Tuesday, November 17, 2009

Harlequin Horizons

Harlequin and Author Solutions have combined to provide a Harlequin-branded but Authorhouse-priced and styled self-publishing portal for women's fiction called Harlequin Horizons.

Edited to add: as a result Harlequin Enterpirses (all imprints) has lost RWA (Romance Writers of America) recognition as anon-subsidy/non-vanity press.

See also:
Who Gets to Wear the Big H?


Cheryl Anne Gardner said...

Yup, I predicted a lot more of this after the Matador post about a year or so ago.

Doesn't surprise me though. Why wouldn't the publishing houses want to cash in on the pipe dream that has become a reality with the advent of POD publishing.

The dollar signs are too huge to ignore. And delusion is a powerful motivator. Harlequin and others will be cha chinging all the way to the bank.

Emily Veinglory: said...

Meanwhile any criticism will be characterised by Harlequin as backward hating of self-publishing -- rather than specifc disgust of author exploitation. These Horizon authors will be drawn in by the Harlequin brand, but left with nothing but the usual high-priced Authorhouse package.

Cheryl Anne Gardner said...

Yup, and I am sure Harlequin authors (some) are up in arms at the thought of being elbow to elbow with the vile SP authors. Brand name dilution and all that other snobby nonsense.

This is vanity publishing at it's finest.

Say what you will about Lulu and Createspace, at least they offer a true self-publishing option for those who don't want to pay for the vanity services. In that situation, they funtion as merely a printer and a distributor. I like that model better.
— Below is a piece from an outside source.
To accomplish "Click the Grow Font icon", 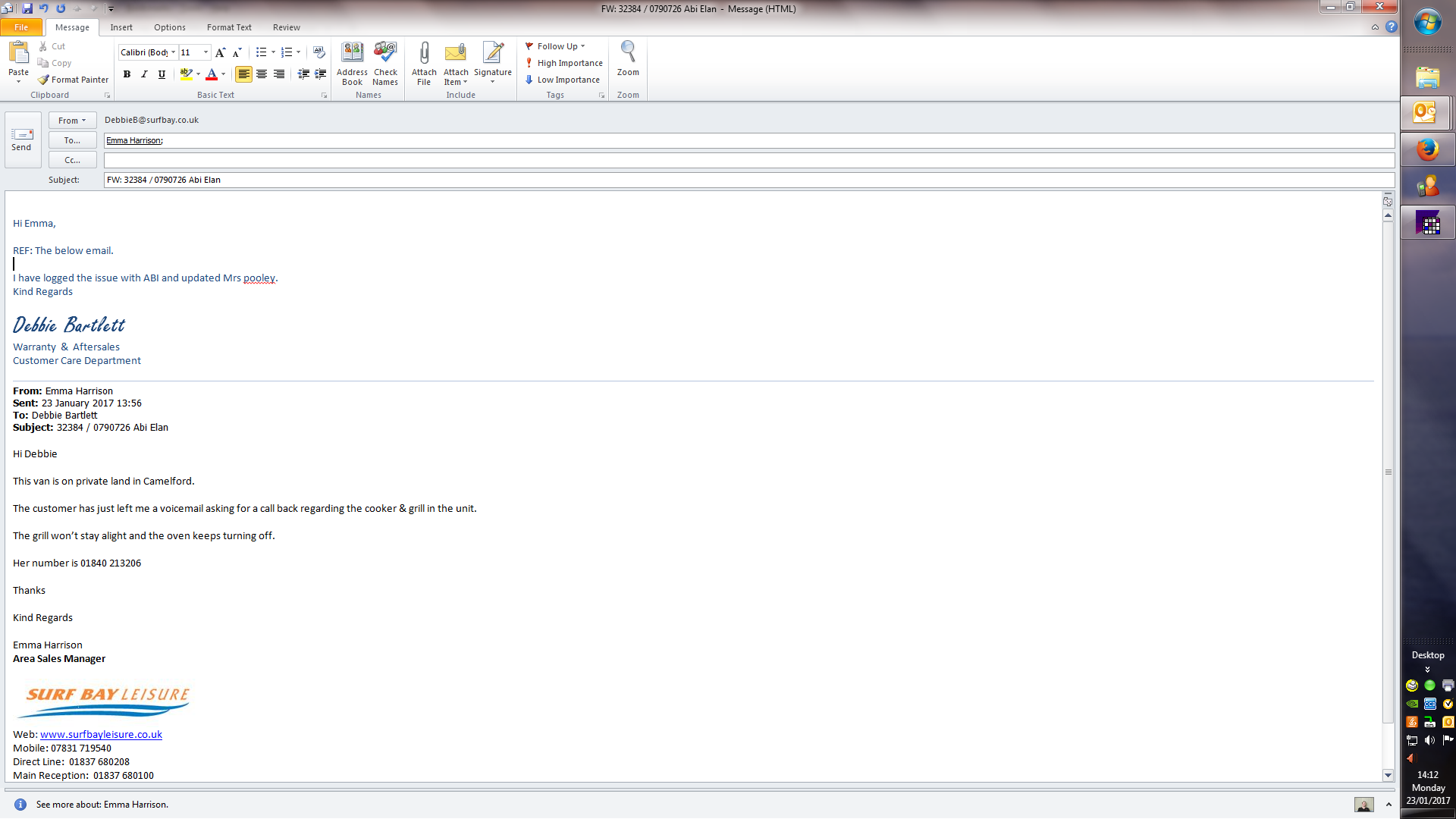I will [x=220, y=52].
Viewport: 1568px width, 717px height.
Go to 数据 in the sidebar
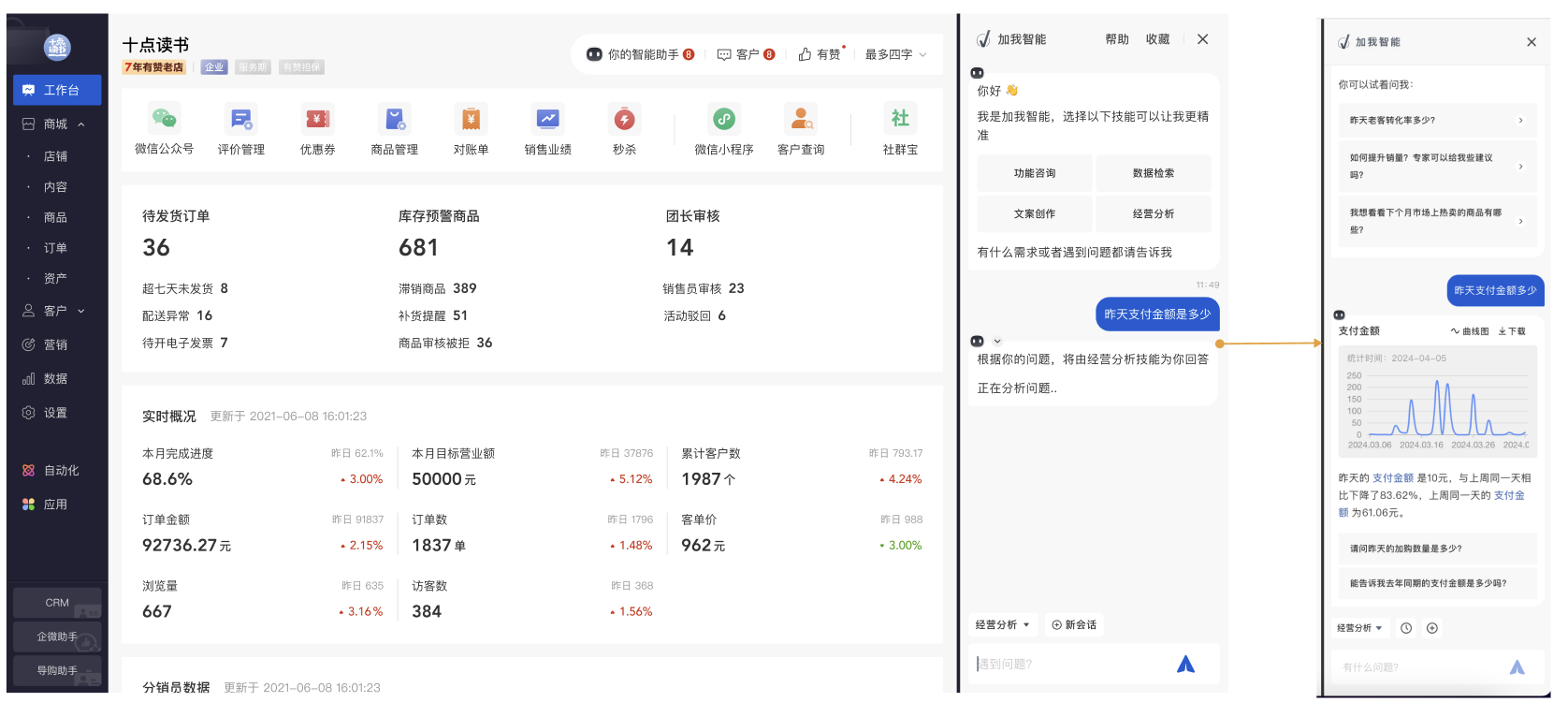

Maybe this will be a way to pick over the slush pile and make a few bucks in the process. I don't see anything wrong with that either, as long as they are up front about the odds and what Horizons really means, so authors aren't blind to the reality of it.

Mrs giggles made a comment about the difference being blurred between SP and Vanity publishing. Here is the demarcation: Self-publishing takes a lot of hard work. Vanity publishing takes a lot of hard currency so the author can pay someone else to do the hard work.

Kristine said...

Vanity has seperated humans from their money since time began. It's not likely to stop.

While I'm amused by "the sky is falling!" attitude popping up around the writerly community over this - I'm still irked by the general misconception that Vanity and Self or Indie Publishing are one in the same.